A plea to the Canberra community
"To the Canberra and Queanbeyan area drivers and particularly those who have been racing on our city streets over the last few months - please, please, please understand there are massive consequences to the willful recklessness of your racing and speeding.
"It may all seem like a bit of fun, a great thrill, a good laugh and something to do with your mates, but your actions have consequences.
"Ultimately our family and all our friends have been left totally shattered by the loss of our beloved and cherished son, brother, grandson, cousin, colleague and fellow student.
"For those who took part in the incident and chose to drive away from the horrific accident, we implore you to have the courage to accept the consequences of your actions. Stop hiding behind your anonymity like cowards.
"Come forward to the police.
"We never got to say goodbye, have one last hug and a cherished smile. Matthew died that night terrified and without his family on Hindmarsh Drive.
"To anyone in the wider community who may know or suspect they know those involved in this incident in any way, we beg you to report what you know to ACT Policing.

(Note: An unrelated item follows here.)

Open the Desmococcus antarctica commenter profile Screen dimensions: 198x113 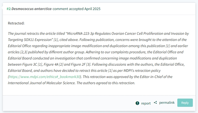click(x=32, y=9)
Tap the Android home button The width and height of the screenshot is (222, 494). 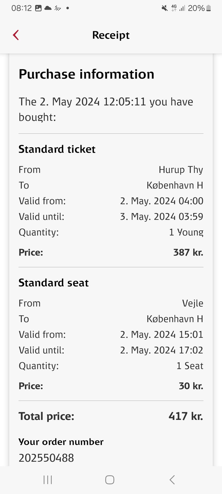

"Our town and its surrounds are a community. Please do the right thing and help bring some comfort and closure to our family.
"If this message can save just one life, stop another family being shattered and broken, then no matter how painful our loss is, maybe our son has not died for nothing other than a cheap thrill.
"To the public who were first on the scene, the first responders and emergency services who had to cut our son from his wrecked car, provide him with attention and care, and pronounce him dead on arrival at The Canberra Hospital, we are eternally grateful for your love and your care."